# Sieg sc4 emergency stop switch



## GreatOldOne (Jan 29, 2020)

Hi Guys,

The emergency stop switch has stopped working on my lathe. I’ve taken the physical switch out of the front panel, and checked it for continuity with my multimeter, and it works fine. So something is up further down stream, on the control board.

I’ve googled the issue, and have seen others have experienced the same problem - but the only solution I’ve found is to replace the entire control board... which seems a bit much, considering the lathe works perfectly fine in all other regards.

Has anyone else had this issue? I’m assuming a burnt out component on the board, which I’m willing to hunt down and replace, but If someone else has already got a solve for it, I’d rather not go through lots of probing and schematic noodling if I don’t have to.

cheers

Jason


----------



## markba633csi (Jan 29, 2020)

Sounds like this really doesn't qualify as a true "emergency stop switch" since it shouldn't depend on some fussy (possibly cmos) electronics to stop the machine.  Anyhow, you really would need to find a schematic or at least reverse-engineer the board to some extent to fix it.
Personally I would add a latching contactor on the mains feeding the board, controlled by the switch to give a true positive cutoff- assuming the control board works otherwise
-mark


----------



## Mitch Alsup (Jan 29, 2020)

I use these on every 240V outlet in my shop





						Amazon.com: Woodstock D4159 220-Volt Paddle Switch: Home Improvement
					

Buy Woodstock D4159 220-Volt Paddle Switch: Pushbutton Switches - Amazon.com ✓ FREE DELIVERY possible on eligible purchases



					www.amazon.com


----------



## higgite (Jan 29, 2020)

Hi Jason,

I have an LMS 5500 bench lathe, which is a Sieg SC4 with some customization and a blue and white paint job. It has an internal contactor that is closed to power up the machine when the E-stop is in reset position. When the E-stop is pressed, it deenergizes the contactor coil and the contactor opens, cutting off power to the rest of the machine. The tach readout goes dark and nothing works until the E-stop button is twisted to reset it.
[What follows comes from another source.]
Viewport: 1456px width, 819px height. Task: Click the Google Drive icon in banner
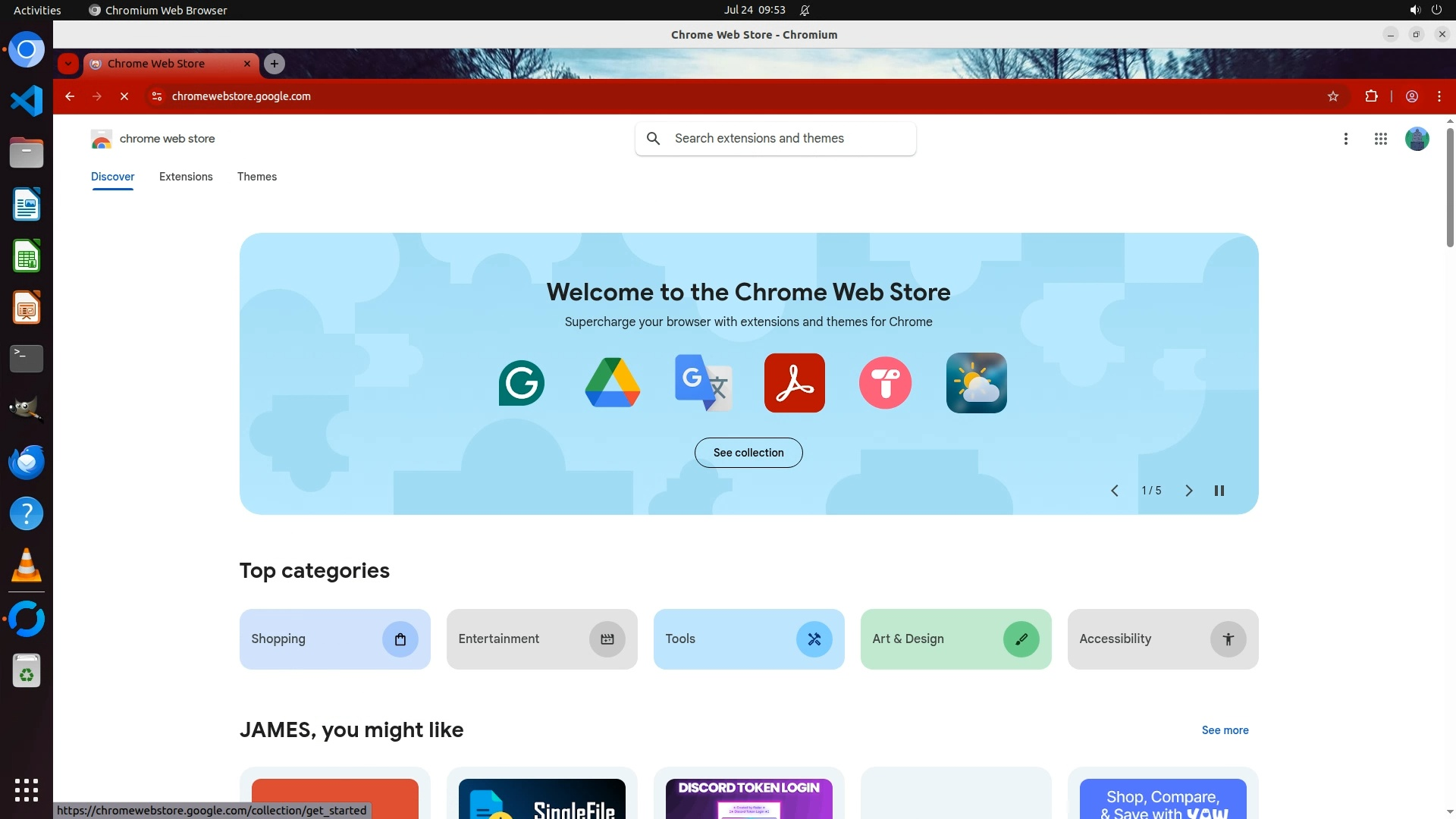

Since your E-stop switch tests okay but is not killing power to the machine as it should, the contactor could be hung in the closed position. There are a number of things that could cause that but I won’t go into that yet. I suggest as a test, reinstall the E-stop if you haven’t already, press it in and make sure it latches in the stop position, as if E-stopping the machine and leave it, don’t reset it. Then plug the machine in and flip the main power rocker switch to “on”. You should hear the hum of the cooling fan for the electronics and the green light should come on, but everything else should be inoperative and the tach should still be dark. If all of this is true so far, the contactor is open as it should be. If the machine is operable at this point, the contactor is closed when it shouldn’t be. To see if it is hung up in the closed position, unplug the machine or flip the power switch off while listening closely for a “click” from inside the control box. If you hear a click, the contactor is probably okay and there is something else wrong in the control circuitry, maybe the board that you referred to. I would try this test before I tore into the circuit board if you haven’t already. Hope this helps. Sorry for the long windedness. (Is that a word?)

Tom


----------



## markba633csi (Jan 30, 2020)

Higgite is right, you should try to determine if there is a physical contactor or relay on the board- a visual would help
If there is a small relay it may be hard to hear the click
I have never experienced a relay stuck in the closed position but it is possible- just a really long shot


----------



## Mitch Alsup (Jan 30, 2020)

markba633csi said:


> Higgite is right, you should try to determine if there is a physical contactor or relay on the board- a visual would help
> If there is a small relay it may be hard to hear the click
> I have never experienced a relay stuck in the closed position but it is possible- just a really long shot



If you put the disconnecting switch before the plug, you won't have to debug the circuitry. 
Hit the switch and the whole lathe goes to zero power.


----------



## GreatOldOne (Feb 8, 2020)

So, I spent the last couple of hours taking the lathe control board out to take a look at it. The E stop button cuts the line voltage to the external socket on the back of the headstock, and also cuts a 12v dc signal line.

tracing this back to the inputs on the board, and then via the traces on it - it’s exactly as @higgite says above. The signal voltage energises the coil on a relay closing the line voltage contacts - hitting the e stop button cuts power to the coil and the normally open relay should return to open. Only it doesn’t. Here’s the culprit 







From my Googling, it would appear that these things are a couple of quid each ($3, C$6, 2€, 1 New Republic Credit, 5 Imperial Scrip, 20 Quatloos). I’ll order one and replace it, and see if that fixes things.


----------



## Ulma Doctor (Feb 8, 2020)

it is just a simple single pole relay.
you could remove the faulty relay and remotely locate another relay if you so desired, you could use a larger relay too!
coil voltage is 220v, go for a 30 amp @240VAC rating and you'll be just fine


----------



## GreatOldOne (Feb 11, 2020)

All fixed. Of course, because I ordered a replacement relay the damn original one started working again. I must have jarred it loose when I was removing the control board. It must just have gotten hung up, rather than the contacts welding themselves together. 

Ah well - at least I have a spare on hand, and didn’t have the pain of desoldering the original relay from the board.


----------